O termo surgiu em 2018, quando as empresas pioneiras nesse mercado se reuniram para debater e compartilhar experiências. Desde então, o número de projetos em DeFi tem crescido dia após dia e os produtos mais elaborados.
Esses projetos em sua maioria têm como objetivo final recriar produtos financeiros através de funções e protocolos descentralizados.
Eles possibilitam funções como emissão de dívida com colateral, troca de risco com swaps, compra e venda de proteção com opções, trade de futuros, fazer e operar ativos sintéticos (representação de ativos reais tipo ouro em blockchain), streaming de dinheiro (sim, você já pode receber seu salário por segundo), loteria sem perder o valor do ticket e outros.
Como tudo nesse espaço ainda é muito novo, a maioria dos produtos que existem hoje estão focados para atender usuários nativos, ou seja, pessoas que conhecem muito bem o mundo crypto e participam ativamente da comunidade de DeFi.
É visível na linguagem, UX e posicionamento dessas empresas. Além disso, como os produtos são criados em uma base tão diferente da base do mercado tradicional, algumas coisas novas e diferentes passam a ser possíveis por aqui.

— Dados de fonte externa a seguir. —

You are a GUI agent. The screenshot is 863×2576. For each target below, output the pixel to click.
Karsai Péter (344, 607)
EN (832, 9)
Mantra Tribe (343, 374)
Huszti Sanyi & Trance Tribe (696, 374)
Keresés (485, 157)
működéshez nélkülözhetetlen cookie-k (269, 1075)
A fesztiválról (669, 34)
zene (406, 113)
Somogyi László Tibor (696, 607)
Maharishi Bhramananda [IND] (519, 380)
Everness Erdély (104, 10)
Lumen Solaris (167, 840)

Quando a internet surgiu, a maioria dos negócios encontrou formas de fazer o que já fazia no mundo real, de forma melhorada nesse novo espaço virtual. Mas, com o passar do tempo, algumas coisas que surgiram por ali que só eram possíveis por causa da internet.
Isso parece estar acontecendo de novo com DeFi. Para algumas coisas, DeFi consegue oferecer uma melhor aplicação que o mercado tradicional. Mas conforme o tempo passa também podemos ver que novas oportunidades aparecem, que não são possíveis no mercado tradicional.

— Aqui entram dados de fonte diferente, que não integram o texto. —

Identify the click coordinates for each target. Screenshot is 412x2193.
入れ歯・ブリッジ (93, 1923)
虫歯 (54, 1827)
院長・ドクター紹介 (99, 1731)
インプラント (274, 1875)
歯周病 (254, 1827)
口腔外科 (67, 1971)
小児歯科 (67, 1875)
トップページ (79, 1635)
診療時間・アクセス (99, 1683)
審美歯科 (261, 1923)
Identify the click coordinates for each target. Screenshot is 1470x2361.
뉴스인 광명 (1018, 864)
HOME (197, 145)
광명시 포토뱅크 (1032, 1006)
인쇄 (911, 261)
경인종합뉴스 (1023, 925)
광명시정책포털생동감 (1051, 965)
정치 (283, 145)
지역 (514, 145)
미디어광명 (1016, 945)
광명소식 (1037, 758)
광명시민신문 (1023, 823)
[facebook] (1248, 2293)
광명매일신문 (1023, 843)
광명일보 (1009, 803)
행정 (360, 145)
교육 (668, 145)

Por exemplo, streaming de dinheiro. Nos lembra Rob, meu amigo, de tempos em tempos.
Conceitos básicos para entender DeFi
Para entender DeFi é importante ter conhecimento sobre alguns conceitos-chave desse mercado.
Blockchains
Blockchain é um tipo de código. Existem várias. A primeira geração foi a do Bitcoin em 2008 e tinha um único objetivo: transferência de recursos.
A segunda geração de blockchain nasceu em 2015, com o Ethereum, e começou a ser possível não só transferir recursos, mas programá-los.
Já pensou receber juros por minuto? Ou receber seu salário por minuto?
DeFi começou na rede do Ethereum e evolui muito rápido.
Hoje é a blockchain que tem a comunidade mais ativa em projetos que tentam recriar produtos financeiros em funções e protocolos, e 100% das vezes que se fala em DeFi é subentendido que se refere a algum projeto nessa rede.
Sobre ser descentralizado
Bitcoin é considerado um código que tem tudo pra ser descentralizado, mas há controvérsias.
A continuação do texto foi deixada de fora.